Vigilance is all the more necessary because of the uncertainty of the precise day or hour (Mk 13: 32). In other words, the obligation to watch gets its force from the fact that no one – man, woman, angels or the Son – knows when that day or hour will be. The expression “that day” is a formula of the Old Testament repeatedly used by the prophets in reference to the day of Yahweh’s appearance (cf. Amos 2: 16; 8: 3, 9, 13; 9: 11; Mic 4: 6; Zeph 1: 7-10, 14; 3: 11, 16; Zech 9: 16; 12 – 14). In New Testament too we find the expression in 1Thessalonians 5: 1-11; 2Thessalonians 2: 1-12 etc., where it refers to the Parousia of the Lords. Mark 13: 32 categorically state the impossibility of knowing the day of the hour of Parousia. That day is fixed by the Father and is known only to Him; even the Son does not knoe the precise moment because he is only the Son and as such subordinate to the Father. What is needed therefore is not calculation or concern about the precise day of the Parousia but vigilance (Mk 13: 34-37).

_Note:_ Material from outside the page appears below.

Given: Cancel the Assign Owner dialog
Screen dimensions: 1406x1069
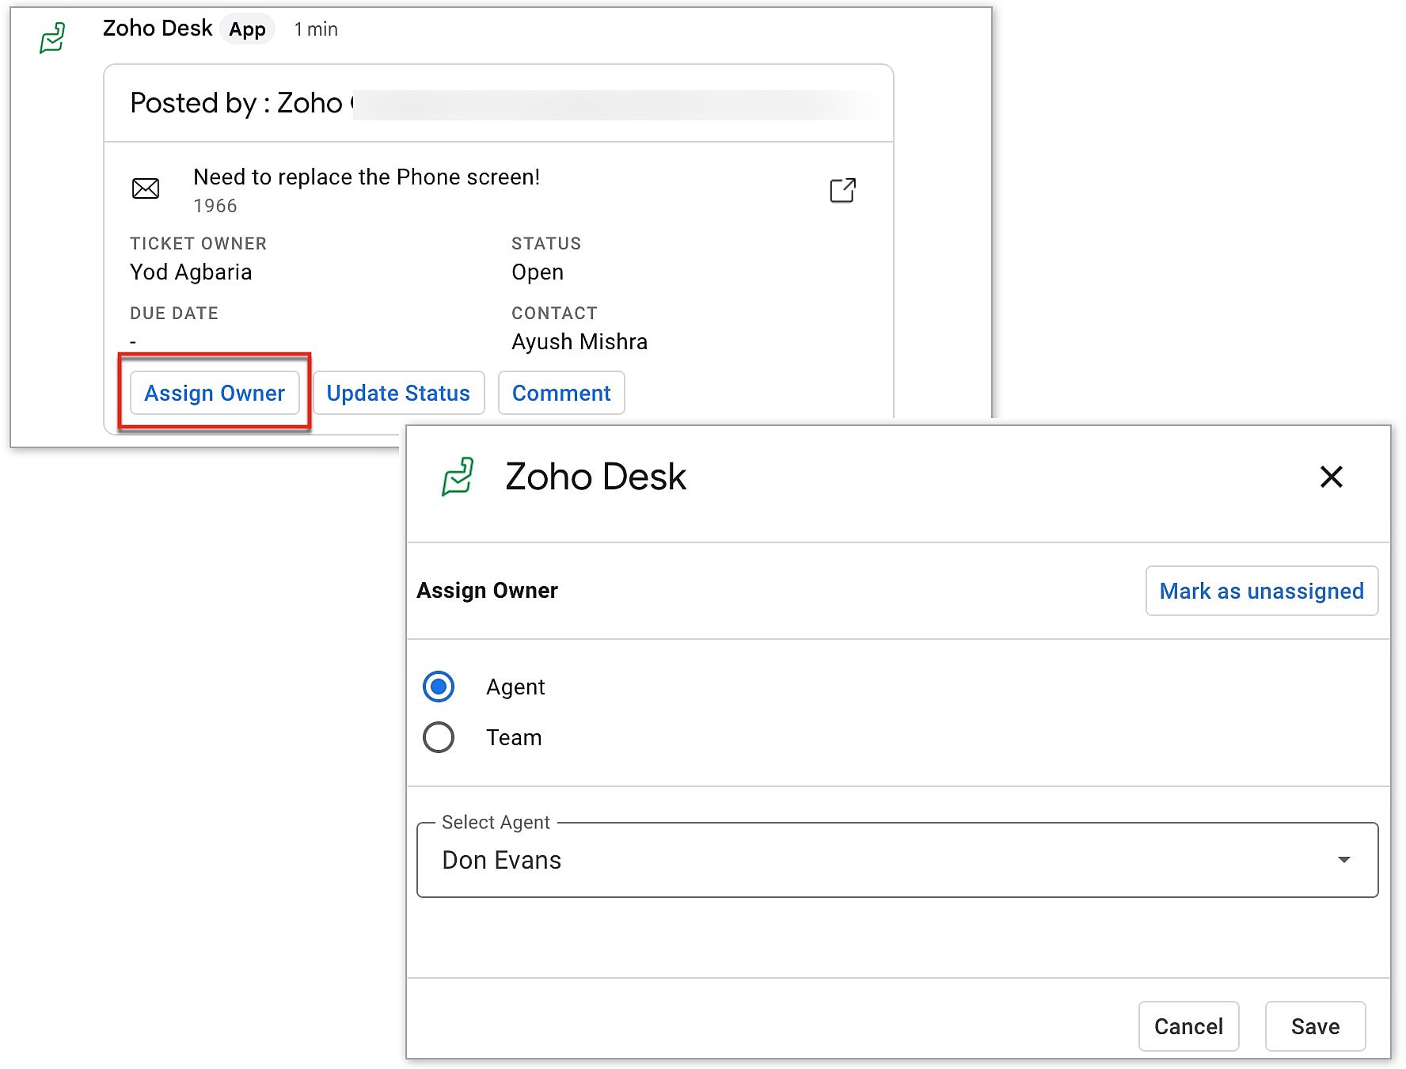Looking at the screenshot, I should pos(1188,1026).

The ‘Call of Watchfulness’ in Mark 13: 33 is the same as in Mark 13: 5, 9, 23 and it betrays the pastoral concern if the evangelist for his community. The need for vigilance (Mk 13: 33) is illustrated by the parable of the servants (Mk 13: 34) and its application (Mk 13: 35-36). The parable in Mark 13: 34 id similar to the parable of the watching servants in Luke 12: 35-40 and to the parable of the talents in Matthew 25: 14-30. The point of these parables in Luke and Matthew is not watchfulness but responsibility. The Markan parable in Mark 13: 34 seems to be a variant of Luke 12: 35-38 or Matthew 25: 14-30, and is adapted to the context where the theme of watchfulness is emphasised. The four division of the night mentioned in Mark 13: 35 follow the Roman usage whereas according to Jewish reckoning there were only three watches of the night. In the Markan re-interpretation the parable of ‘the Master and the Servants’ is understood Christologically. Christ is the Master of the house who goes on a journey and his return is the Parousia. The servants who are given authority and responsibility during the absence of their master are the disciples. They are to keep vigil and be watchful for the return of their Lord (Mk 13: 35-36). In Mark 13: 37, the evangelist extends it to all Christians the admonition given to the disciples: “What I say to you, I say to all: watch.”